Silvio Mendes Campos, detto SYLVINHO.
Il terzino sinistro brasiliano è stato schierato titolare da Guardiola a causa delle numerose defezioni: Dani Alves e Abidal erano squalificati, il centrale Rafa Marquez infortunato. E' così che il giovane semiesordiente 35enne ha potuto mostrare tutte le sue qualità... non certo di calciatore. E' infatti nata una gara stile "trova il sosia" ogni volta che la regia ci regalava un primo piano dell'affascinante Sylvinho. In un primo tempo è stato paragonato a George Clooney dal nostro presidente, paragone semiconfermato da Cavazz, che ha rivisto in lui il portierone greco Nikopolidis. Ma la palma di miglior soprannome l'ha vinta Pippo, che ha ribattezzato il brasiliano Ridge, in onore del mitico protagonista di Beautiful. Probabilmente la somiglianza non è immediata, ma i lineamenti appuntiti, i capelli brizzolati e le movenze da vero attore hanno fatto diventare Sylvinho il giocatore più seguito della finale, almeno da noi tre mona. La sua prestazione sul campo è stata eccellente, anche perchè il terzino destro dei Red Devils era Rooney, non certo un difensore puro, e per questo Ridge ha avuto vita facile sulla sua fascia.
PEDRO RODRIGUEZ Ledesma.

E' questo il capolavoro tattico di Guardiola.

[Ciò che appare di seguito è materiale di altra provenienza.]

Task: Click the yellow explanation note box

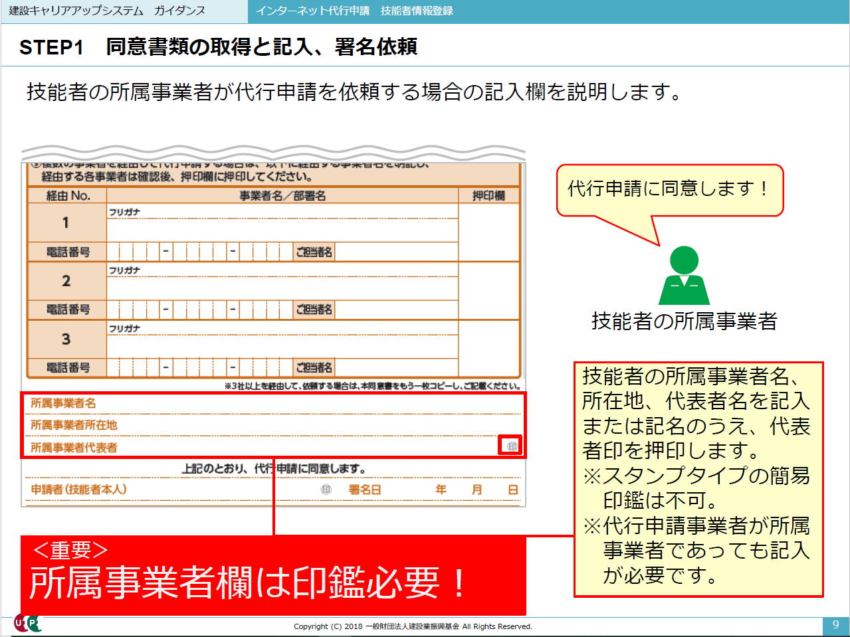Action: 698,479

Messi è troppo forte, e verrà annullato dai colossi Ferdinand e Vidic (talmente alti da riuscire a far segnare di testa un giocatore di 150 cm...) Inutile affidarsi ad Eto'o e Henry, troppo incostanti e comunque saranno ben marcati da O'Shea e Evra (???). Bisogna puntare sulla carta a sorpresa, che il tecnico blaugrana ha scovato in Pedro Rodriguez: 21 anni, centrocampista offensivo, ha l'esperienza giusta per scardinare l'impenetrabile difesa del Manchester (4 presenze in Europa in tutta la sua carriera per un totale di 137 minuti collezionati). Ebbene Rodriguez ha partecipato alla festa del Barça giocando divinamente i trenta secondi che il tecnico gli ha concesso. trenta secondi in cui i giocatori si sono passati la palla a centrocampo, ma che gli hanno consentito di poter dire "sono stato il migliore, la svolta tecnico-tattica della mia squadra". Chissà se il giovane ragazzo del vivaio blaugrana rivedrà mai più il campo con la maglia con cui è cresciuto o se verrà ceduto ad una società che permetta di farsi le ossa (tipo Fabregas). Sicuramente essere stato uno dei due protagonisti assoluti della finale di Champions 2009 resterà il suo ricordo più bello per molto tempo.
Finite le asdate, onore a Titi Henry che corona la sua fantastica carriera con il trofeo più prestigioso.